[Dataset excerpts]
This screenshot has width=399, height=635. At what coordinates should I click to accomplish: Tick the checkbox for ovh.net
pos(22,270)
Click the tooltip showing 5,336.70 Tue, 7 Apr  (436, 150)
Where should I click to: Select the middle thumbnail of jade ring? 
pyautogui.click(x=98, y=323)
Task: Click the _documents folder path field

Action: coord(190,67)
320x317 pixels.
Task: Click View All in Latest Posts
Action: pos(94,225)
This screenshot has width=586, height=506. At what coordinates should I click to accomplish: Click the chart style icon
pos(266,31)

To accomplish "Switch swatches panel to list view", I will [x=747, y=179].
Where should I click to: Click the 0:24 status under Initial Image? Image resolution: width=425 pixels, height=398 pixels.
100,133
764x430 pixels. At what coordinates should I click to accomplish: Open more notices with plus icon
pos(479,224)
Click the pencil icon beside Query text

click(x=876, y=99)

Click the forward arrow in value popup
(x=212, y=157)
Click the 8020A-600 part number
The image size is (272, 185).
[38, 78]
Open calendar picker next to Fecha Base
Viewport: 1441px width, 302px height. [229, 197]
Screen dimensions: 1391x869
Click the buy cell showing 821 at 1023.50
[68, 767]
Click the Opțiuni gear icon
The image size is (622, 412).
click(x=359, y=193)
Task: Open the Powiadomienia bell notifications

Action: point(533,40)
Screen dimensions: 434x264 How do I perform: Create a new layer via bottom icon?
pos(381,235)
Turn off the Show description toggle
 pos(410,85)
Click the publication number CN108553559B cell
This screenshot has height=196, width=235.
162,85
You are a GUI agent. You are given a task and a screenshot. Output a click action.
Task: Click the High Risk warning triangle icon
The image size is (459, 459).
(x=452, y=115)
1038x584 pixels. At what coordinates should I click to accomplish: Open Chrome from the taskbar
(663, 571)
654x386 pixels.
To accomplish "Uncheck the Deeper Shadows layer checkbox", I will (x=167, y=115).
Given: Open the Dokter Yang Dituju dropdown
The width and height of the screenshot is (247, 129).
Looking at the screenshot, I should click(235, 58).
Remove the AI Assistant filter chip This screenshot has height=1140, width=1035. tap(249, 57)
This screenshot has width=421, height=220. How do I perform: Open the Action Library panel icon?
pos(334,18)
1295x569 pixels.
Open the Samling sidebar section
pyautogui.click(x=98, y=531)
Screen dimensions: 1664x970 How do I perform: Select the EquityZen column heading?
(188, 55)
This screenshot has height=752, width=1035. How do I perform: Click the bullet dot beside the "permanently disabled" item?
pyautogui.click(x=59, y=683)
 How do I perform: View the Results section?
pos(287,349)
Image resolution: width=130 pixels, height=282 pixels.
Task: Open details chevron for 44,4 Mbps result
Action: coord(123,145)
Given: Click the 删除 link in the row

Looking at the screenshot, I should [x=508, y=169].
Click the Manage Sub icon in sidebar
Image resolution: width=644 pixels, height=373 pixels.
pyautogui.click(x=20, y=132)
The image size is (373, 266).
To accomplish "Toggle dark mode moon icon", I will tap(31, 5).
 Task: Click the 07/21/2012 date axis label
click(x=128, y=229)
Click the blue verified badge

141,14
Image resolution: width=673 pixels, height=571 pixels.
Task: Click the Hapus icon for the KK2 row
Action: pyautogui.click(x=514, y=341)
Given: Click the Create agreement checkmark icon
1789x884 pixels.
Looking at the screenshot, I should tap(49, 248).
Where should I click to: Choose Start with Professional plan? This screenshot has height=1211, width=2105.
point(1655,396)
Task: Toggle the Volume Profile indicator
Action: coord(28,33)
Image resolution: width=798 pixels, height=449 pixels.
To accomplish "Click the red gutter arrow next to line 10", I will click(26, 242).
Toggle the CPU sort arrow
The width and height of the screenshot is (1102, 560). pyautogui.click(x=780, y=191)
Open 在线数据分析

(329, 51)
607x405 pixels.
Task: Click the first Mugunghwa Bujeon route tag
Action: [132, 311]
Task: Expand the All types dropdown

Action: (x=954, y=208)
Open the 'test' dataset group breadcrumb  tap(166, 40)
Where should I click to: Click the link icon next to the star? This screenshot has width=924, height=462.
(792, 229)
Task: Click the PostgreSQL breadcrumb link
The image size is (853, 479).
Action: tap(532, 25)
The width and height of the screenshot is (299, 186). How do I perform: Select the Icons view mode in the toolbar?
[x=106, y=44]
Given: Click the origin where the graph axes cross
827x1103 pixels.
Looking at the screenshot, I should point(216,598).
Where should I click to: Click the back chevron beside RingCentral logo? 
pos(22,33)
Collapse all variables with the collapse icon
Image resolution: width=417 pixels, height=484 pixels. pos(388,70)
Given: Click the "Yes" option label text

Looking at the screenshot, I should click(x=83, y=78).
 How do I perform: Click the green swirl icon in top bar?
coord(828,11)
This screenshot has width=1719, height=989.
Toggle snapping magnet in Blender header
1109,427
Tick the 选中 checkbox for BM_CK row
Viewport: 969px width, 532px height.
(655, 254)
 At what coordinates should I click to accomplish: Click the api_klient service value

▶ _Task_: Pull out all lines of the data with the string "breadcrumb".

▶ _Solution for this problem_:
Open the 'test' dataset group breadcrumb  tap(166, 40)
Task: Click the PostgreSQL breadcrumb link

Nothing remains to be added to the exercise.